Die Kläger haben ein symbolträchtiges Datum für ihre Frist gewählt. Vor 56 Jahren, am 10. Juni 1944, war die 2. Kompanie des SS-Polizei-Panzergrenadier-Regiments 7 während einer Strafexpedition gegen Widerstandskämpfer in der Nähe von Distomo, einer kleinen Stadt 130 Kilometer nördlich von Athen, in einen Hinterhalt geraten, bei dem sieben deutsche Soldaten ums Leben kamen. Die Rache war gnadenlos. Die gleiche SS-Einheit kehrte in den Ort zurück, sperrte die Bewohner in ihre Häuser ein, tötete in einer »Sühne-Maßnahme« wahllos Frauen und Kinder. 218 Zivilisten wurden insgesamt ermordet.

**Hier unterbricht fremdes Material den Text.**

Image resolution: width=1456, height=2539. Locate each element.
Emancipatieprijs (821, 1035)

In Griechenland wusste in der Nachkriegszeit zwar jedes Schulkind von den Kriegsverbrechen von Distomo oder Kalavrita, die Frage der Entschädigung wurde allerdings erst in den neunziger Jahren wieder zu einem öffentlichen Thema. Bis zur Wiedervereinigung hatte Bonn jede Verantwortung mit dem Argument abgelehnt, dass nur eine gesamtdeutsche Regierung weitere Kriegsentschädigungen leisten könne. Die alte BRD habe mit dem Wiedergutmachungsvertrag von 1960 und der damit verbundenen Zahlung von 115 Millionen Mark für alle griechischen NS-Opfer ihren Beitrag schon geleistet. Zudem wurde auf die EU-Mittel für Griechenland verwiesen, die zu einem wesentlichen Teil von Deutschland finanziert worden seien.

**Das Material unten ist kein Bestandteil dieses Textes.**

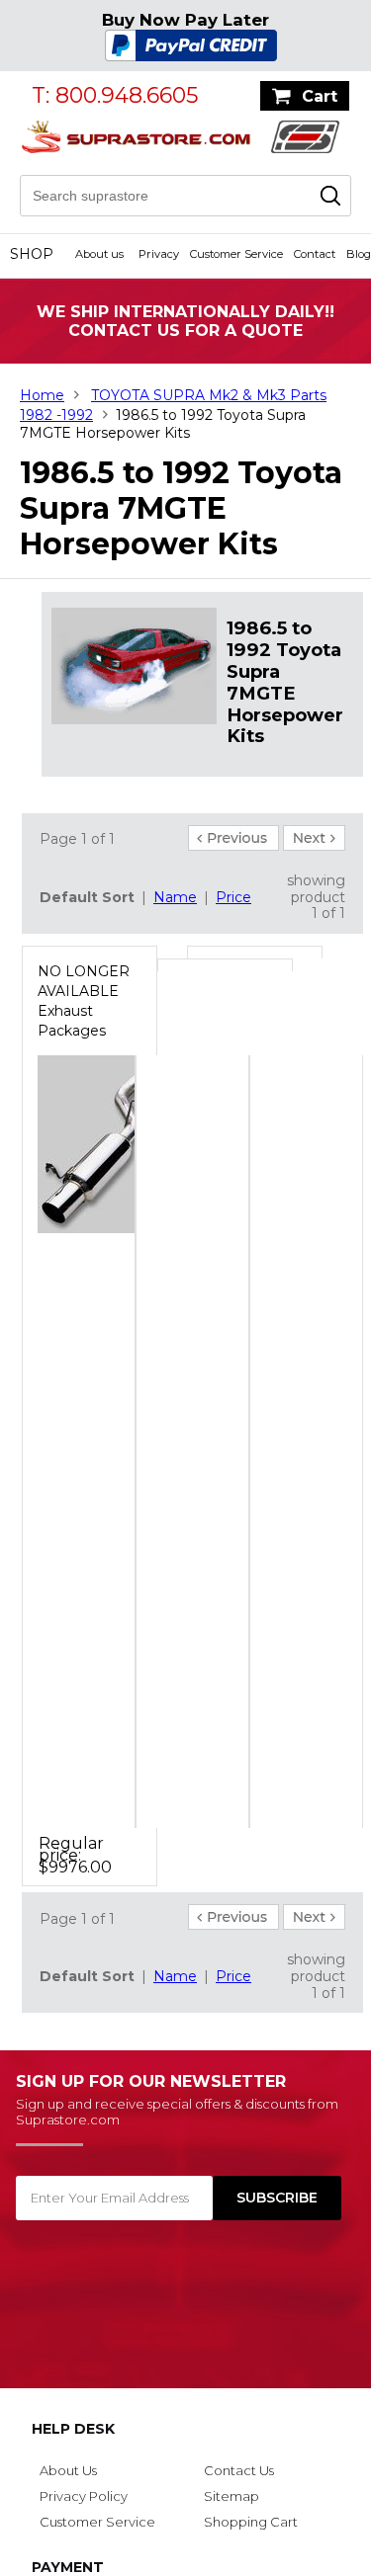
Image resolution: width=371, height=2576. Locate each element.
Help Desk (73, 2429)
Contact (314, 254)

Bundespräsident Johannes Rau folgte dieser Ansicht, als er bei seinem diesjährigen offiziellen Griechenlandbesuch allenfalls eine »symbolische Entschädigung« in Aussicht stellte. Bundeskanzler Gerhard Schröder bezeichnete das Thema als »endgültig abgeschlossen«. Griechische Gerichte seien in dieser Frage gar nicht zuständig, da sie nach internationalem Recht keinen anderen Staat wegen Kriegsfolgeschäden verklagen könnten.

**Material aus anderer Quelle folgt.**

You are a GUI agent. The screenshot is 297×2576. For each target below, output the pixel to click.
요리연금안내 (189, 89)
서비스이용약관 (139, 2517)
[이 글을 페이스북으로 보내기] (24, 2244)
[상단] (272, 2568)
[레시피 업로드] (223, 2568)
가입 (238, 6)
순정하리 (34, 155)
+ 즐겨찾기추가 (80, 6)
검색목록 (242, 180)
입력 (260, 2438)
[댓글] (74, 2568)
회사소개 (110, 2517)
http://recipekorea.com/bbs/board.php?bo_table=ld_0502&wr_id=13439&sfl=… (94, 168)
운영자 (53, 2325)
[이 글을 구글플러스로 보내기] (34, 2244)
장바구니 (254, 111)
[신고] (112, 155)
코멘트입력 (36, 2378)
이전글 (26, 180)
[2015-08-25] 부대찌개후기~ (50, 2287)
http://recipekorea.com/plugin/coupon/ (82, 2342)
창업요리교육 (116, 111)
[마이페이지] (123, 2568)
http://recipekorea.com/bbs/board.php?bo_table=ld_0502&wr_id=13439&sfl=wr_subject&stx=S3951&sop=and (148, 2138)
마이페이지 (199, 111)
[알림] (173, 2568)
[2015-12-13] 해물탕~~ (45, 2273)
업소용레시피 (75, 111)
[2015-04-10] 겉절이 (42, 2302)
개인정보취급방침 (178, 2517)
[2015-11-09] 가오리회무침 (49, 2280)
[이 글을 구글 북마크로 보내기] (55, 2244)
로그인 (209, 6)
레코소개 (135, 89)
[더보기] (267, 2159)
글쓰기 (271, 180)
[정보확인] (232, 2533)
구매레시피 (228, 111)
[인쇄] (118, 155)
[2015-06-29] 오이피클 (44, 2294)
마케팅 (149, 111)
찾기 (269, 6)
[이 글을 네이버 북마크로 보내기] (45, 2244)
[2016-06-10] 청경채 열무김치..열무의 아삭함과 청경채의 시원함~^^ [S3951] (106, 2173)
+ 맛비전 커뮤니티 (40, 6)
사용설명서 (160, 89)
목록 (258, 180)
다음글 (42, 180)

Andererseits betrachtet sich auch die deutsche Justiz als nicht zuständig. Klagen griechischer Opfer werden von deutschen Gerichten nicht zugelasssen. So berichtete die linke Zeitung Avgi Mitte Januar von einem in Deutschland lebenden Griechen, der einen Prozess um Entschädigung vor dem Landesgericht Karlsruhe anstrengen wollte. Sein Antrag auf Prozesskostenhilfe wurde jedoch von dem Karlsruher Gericht mit der Begründung zurückgewiesen, dass für diesen Fall schließlich die griechischen Gerichte zuständig seien.

Das Urteil des Areopag ist daher bahnbrechend für die weitere Entwicklung. Mit großer Mehrheit entschied das Gericht, dass in diesem Falle der Staat Griechenland befugt sei, gegen Deutschland zu prozessieren. Der Oberste Staatsanwalt Panagiotis Dimopoulos hat sich auf das Urteil des Nürnberger Kriegsverbrecher-Tribunals berufen. Demzufolge können von Staaten begangene Straftaten von anderen Staaten dann verfolgt werden, wenn Handlungen vorliegen, die das Internationale Recht verletzten, wie beispielsweise Verbrechen gegen die Menschheit oder Kriegsverbrechen.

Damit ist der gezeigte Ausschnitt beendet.